Algorithmic improvements are always the best way to get better performance. But once you can't figure out how to make an algorithm any "better," the profilers come out and hot loops are tackled. One of the portable tricks that seems to have benefit on a variety of compilers/machines is changing how floating point operations are scheduled: even native compilers seem to have problems avoiding dependency stalls. The trick to this kind of optimization is that by breaking up complicated expressions into smaller chunks, you are giving the compiler more options for applying its bag of tricks. Of course, if you break up things too much, you can miss opportunities to use instructions like muladds (a*x+b). It just takes a lot of experience on the particular platforms that your code has to run on.
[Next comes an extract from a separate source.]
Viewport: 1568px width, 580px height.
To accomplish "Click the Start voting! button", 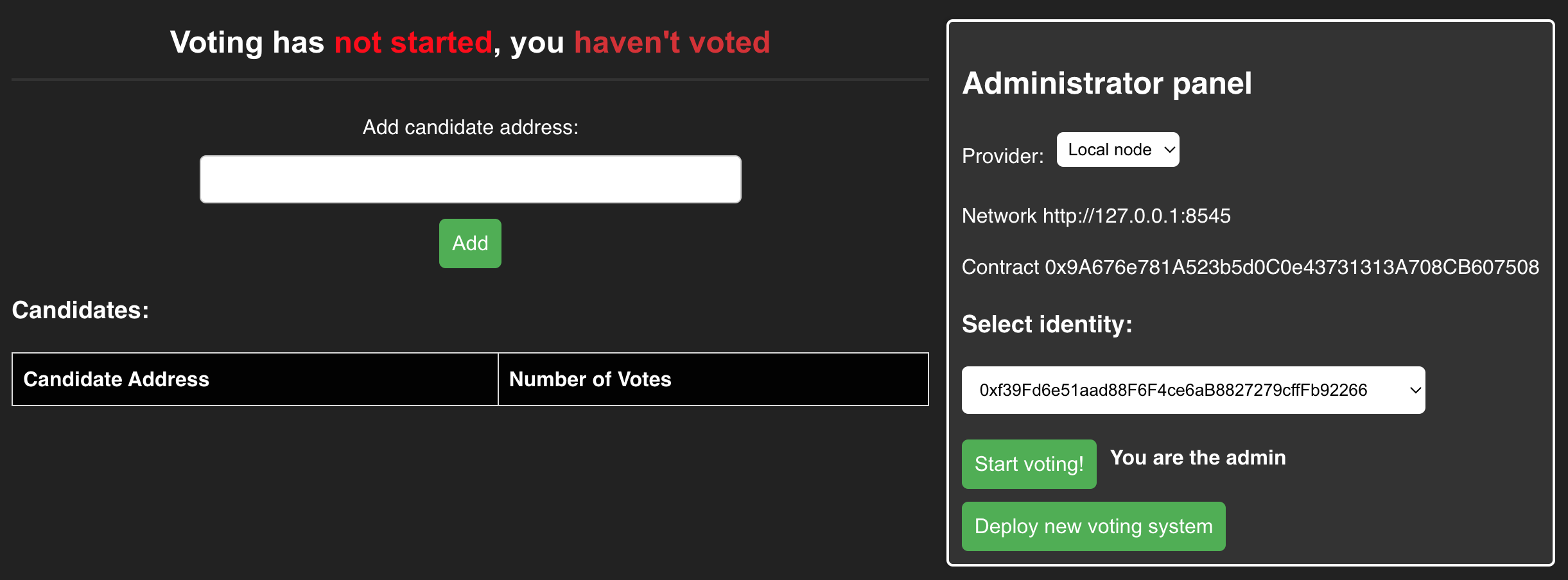I will point(1029,464).
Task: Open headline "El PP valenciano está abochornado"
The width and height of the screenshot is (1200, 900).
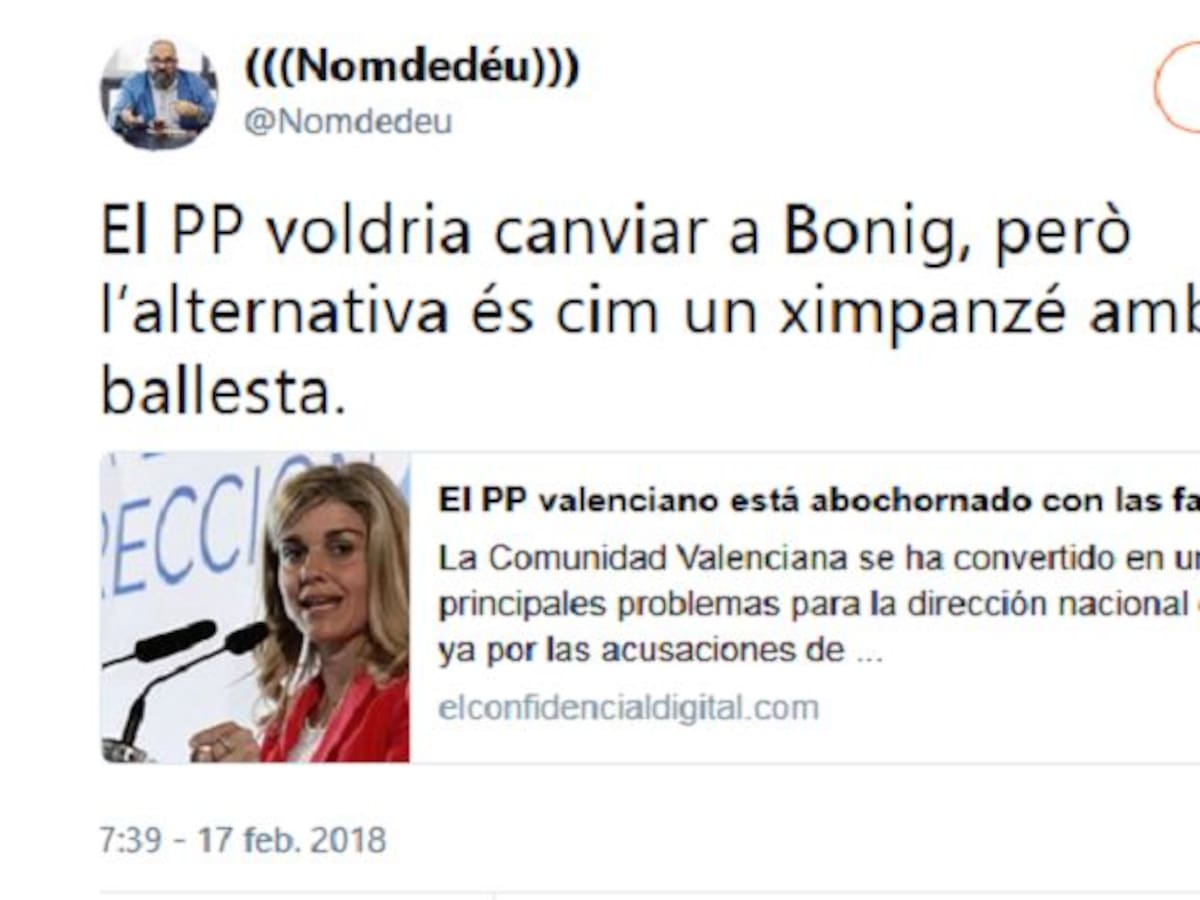Action: 818,502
Back to the original question, I haven't seen a whole lot of difference between pointers and indexing. There are big performance differences, however, between STL vectors (as implemented in g++) and arrays. You should be wary of implementations that define operator[](const size_t index) as *(begin()+index): that stuff doesn't always inline away like you might think, especially if begin() is returning a non-trivial iterator class rather than just a T*. There are also big differences between using multidimensional arrays (e.g. in C) and 1-D arrays with multidimensional indexing (a la FORTRAN), the latter being considerably faster.
I'm happy to see that the poster is interested in understanding code at a deeper level. There is still a call for programmers that understand the rich interaction between compilers and hardware.
BTW: the CHUD tools on a Mac are great for learning about this sort of thing, especially the Shark profiling tool. Gotta love the built in PPC instruction reference, side-by-side source and assembly, stall counts, and pretty good advice about stupid things in the code.